Subforms can be used to display a form within a form. These do support anchoring and can therefore be sized to take advantage of the whole screen. They can also be related to the parent form data and automatically change based on the selected parent record. The real magic is in changing the subform source based on user input on the parent form. In Access 2010, Microsoft introduced a Navigation Form for this purpose. As far as I can tell, it’s simply a pre-canned version of what I’m telling you about now. My method involves the use of toggle buttons inside an option group, a subform, and some Visual Basic code.
Here we have an option group called SubSelect and a subform called SubDisplay. Now you can add however many buttons you want and change the subform displayed based on the button hit using this code:
Private Sub SubSelect_AfterUpdate()
Select Case Me.SubSelect
Case 1
Me.SubDisplay.SourceObject = “Sub-Song Notes”
Case 2
Me. SubDisplay.SourceObject = “Sub-Set Lists”
Case 3
Me. SubDisplay.SourceObject = “Sub-Song List”
End Select
End Sub
If you want to disallow a particular button for a user, simply disable or hide the button and the user cannot navigate to activate that subform. One important consideration: if you have a parent child relationship setup in the Link Master and Link Child Fields properties, make sure all selectable subforms have those same field names on them.
Locking up the Interface
Now you’ve spent all this time presenting your users with pretty forms to work with, you’ve made sure all these criteria are met and want to present your database as if it were a full blown standalone application:
- All tasks users require are available with buttons and other navigation controls
- All potential queries and reports are included and can be run with buttons or controls
Now some know it all opens your system and uses the navigation pane to screw up your master queries or overwriting and deleting records, resulting in everyone freaking out. What can you do?… You can make it difficult for them to get to those parts of the database.

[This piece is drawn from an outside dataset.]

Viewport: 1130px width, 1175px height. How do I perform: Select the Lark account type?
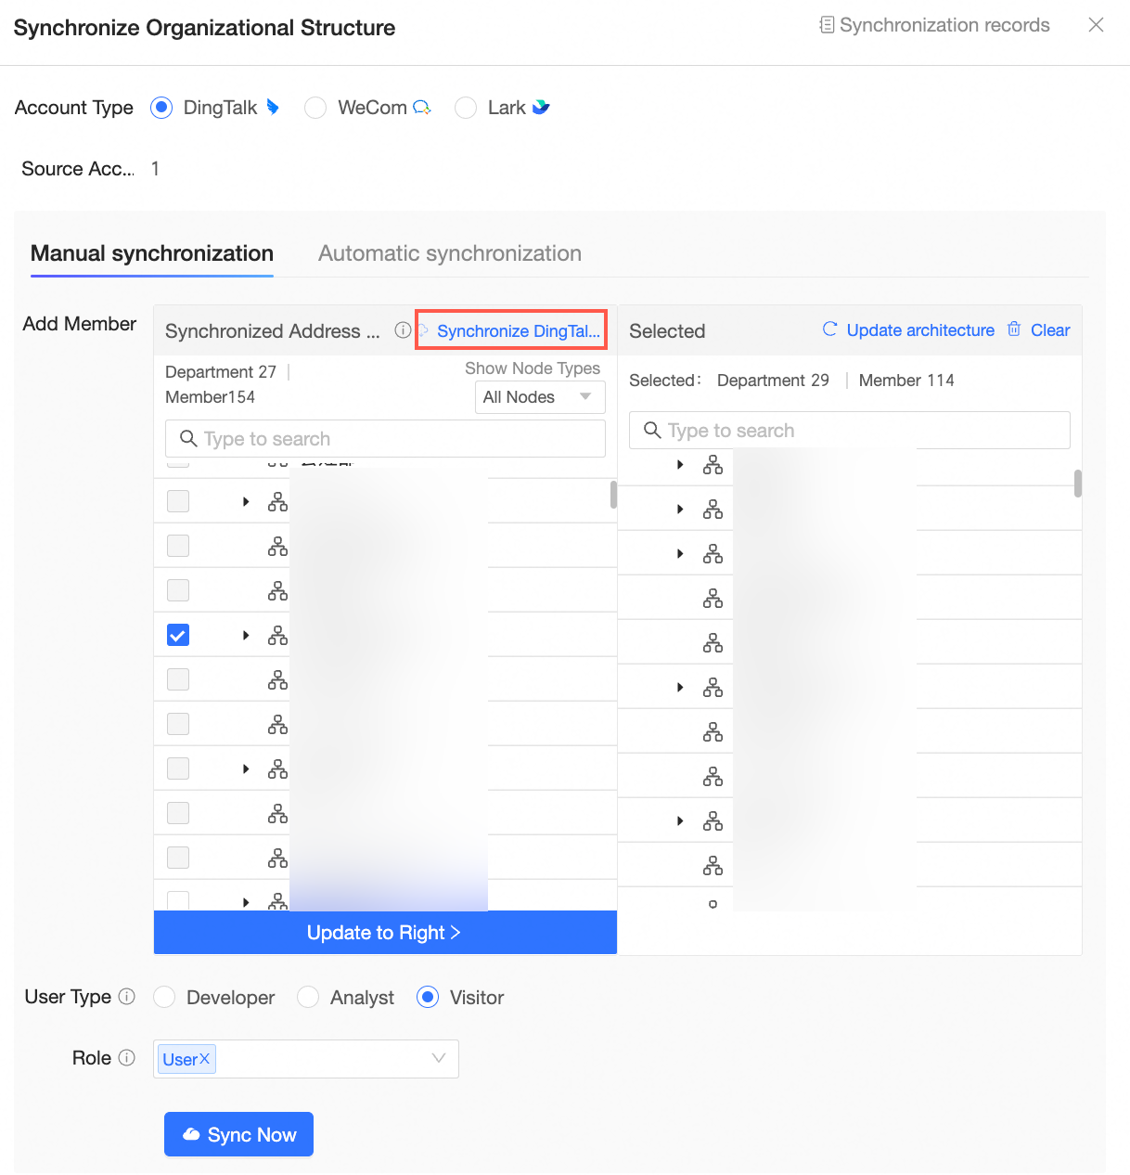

Within the Access options, there’s a Current Database tab that grants you control over how your database is presented to end users. Here are some of the important ones:
- Application Title – This is what is displayed on the title bar for the window and in the task bar. Change it to make sense
- Display Form – Set this to open a particular form when the application is started, typically your main navigation screen
- Use Access Special Keys – This can stop the user from hitting F11 and seeing the Navigation Pane, or Alt+F11 for the VB editor (it also stops you from using those keys)
- Display Navigation Pane – This one chooses whether the navigation pane is even visible at startup, you’ll definitely want to disable this one
Generally, changing these settings will stop the majority of users from fiddling with your database, especially if you’ve taken proper care of your forms and made them easy to use. Of course there’s still the possibility they’ll be holding the shift key down while running the application, stopping all your startup options and showing them a blank screen with a navigation pane. To stop that, we’ll have to work a little harder, which is the subject for a follow up article… stay tuned!
Optimizing and Improving
The best way to find out what works and doesn’t is to use your database yourself. You’ll learn pretty quickly what layout and navigation decisions made no sense after you use them a million times. Keep using them, and changing them as you go. But when you do… make sure you’re saving backups and doing some version control. If the database isn’t something you’re using yourself, make sure you get constant feedback from your users. If you don’t take care of their concerns, they’ll work around them in unexpected ways… probably without telling you.